> What you will do:
Return an exact copy of the lines from the one holding "The image size is (1120, 1088)." to the end of the data, including both the starting and final lines. Leave the pictures out.

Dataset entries
^^^^

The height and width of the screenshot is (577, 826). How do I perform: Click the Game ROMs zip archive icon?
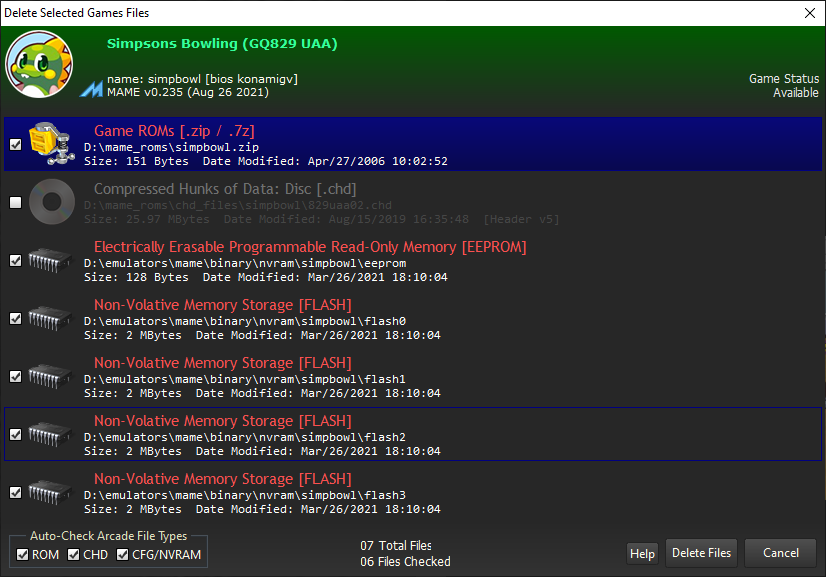coord(50,144)
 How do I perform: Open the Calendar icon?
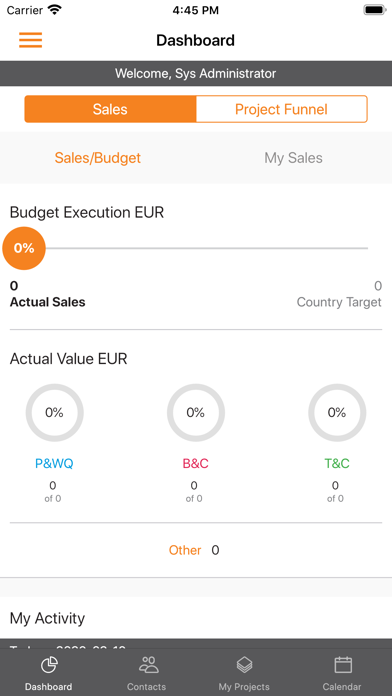coord(343,664)
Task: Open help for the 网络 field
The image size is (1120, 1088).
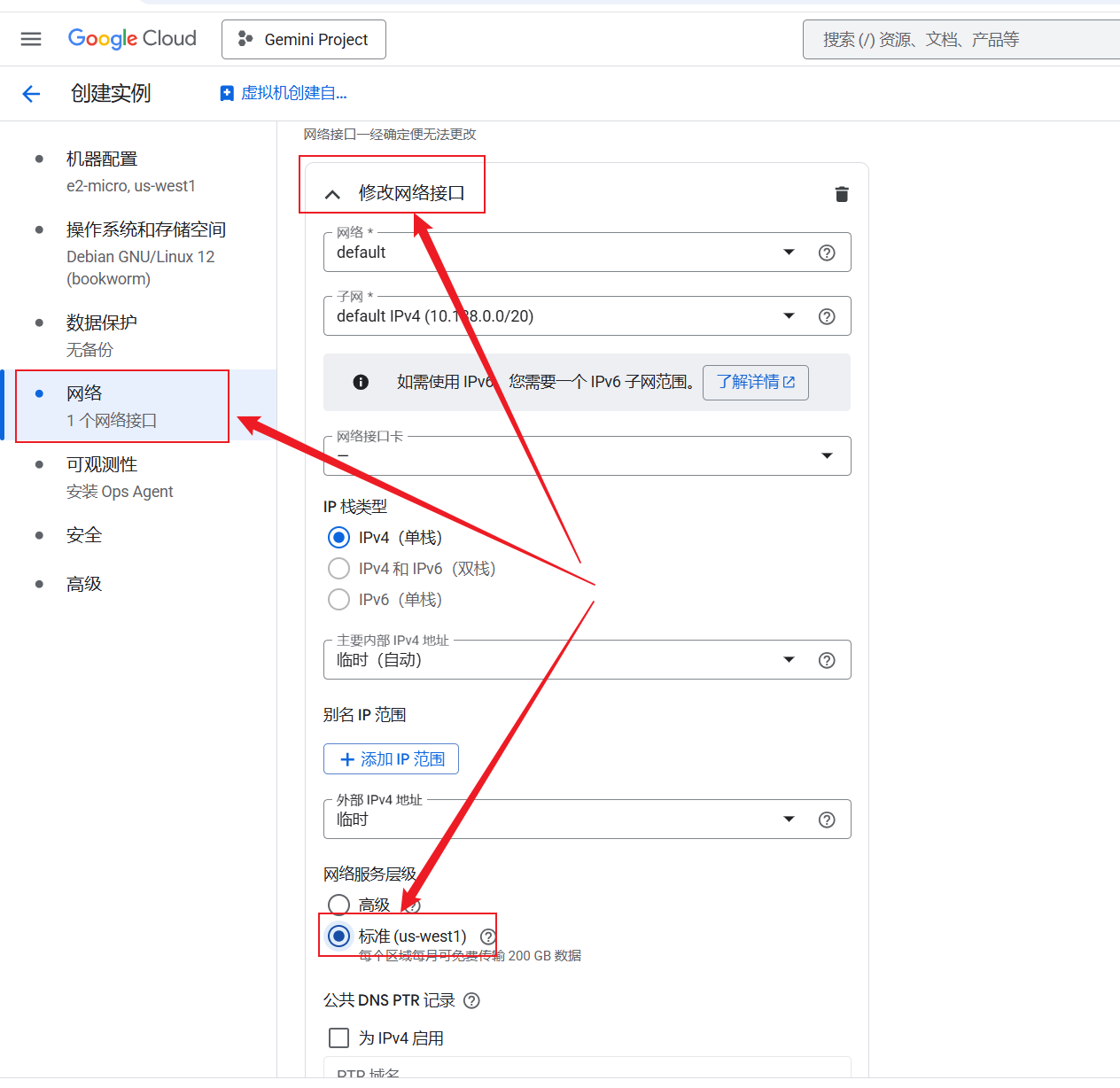Action: pos(827,252)
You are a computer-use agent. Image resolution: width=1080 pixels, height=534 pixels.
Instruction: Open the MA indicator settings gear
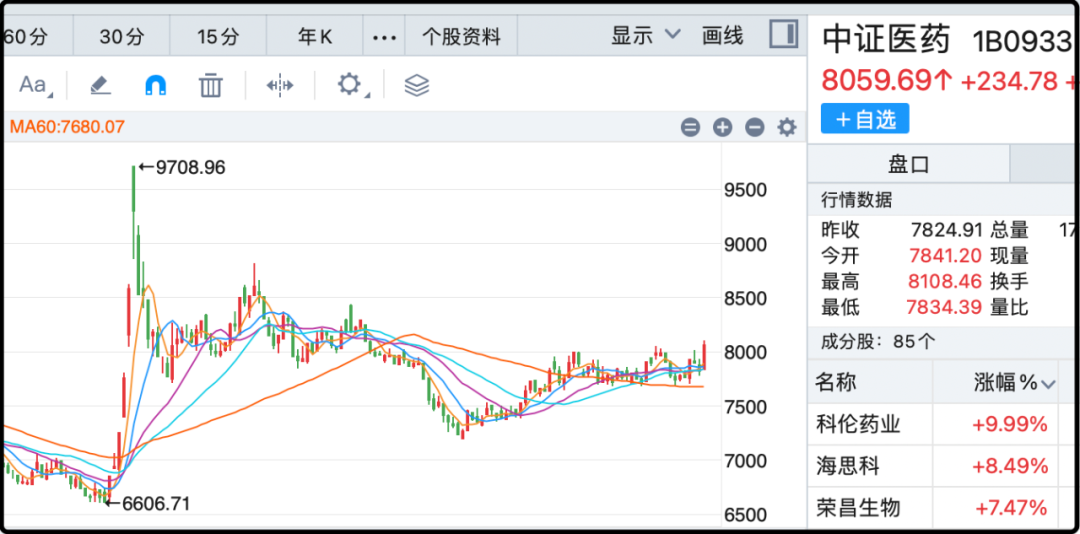(787, 127)
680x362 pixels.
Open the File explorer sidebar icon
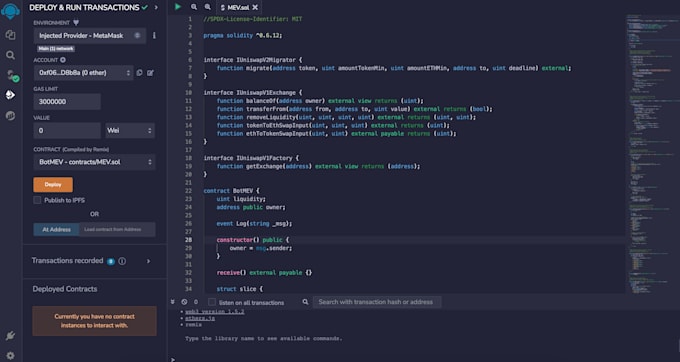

^^^^

> Worked solution:
The image size is (1120, 1088).
Action: pos(827,252)
You are a computer-use agent. Image resolution: width=1080 pixels, height=534 pixels.
Instruction: Open the MA indicator settings gear
(787, 127)
680x362 pixels.
Open the File explorer sidebar icon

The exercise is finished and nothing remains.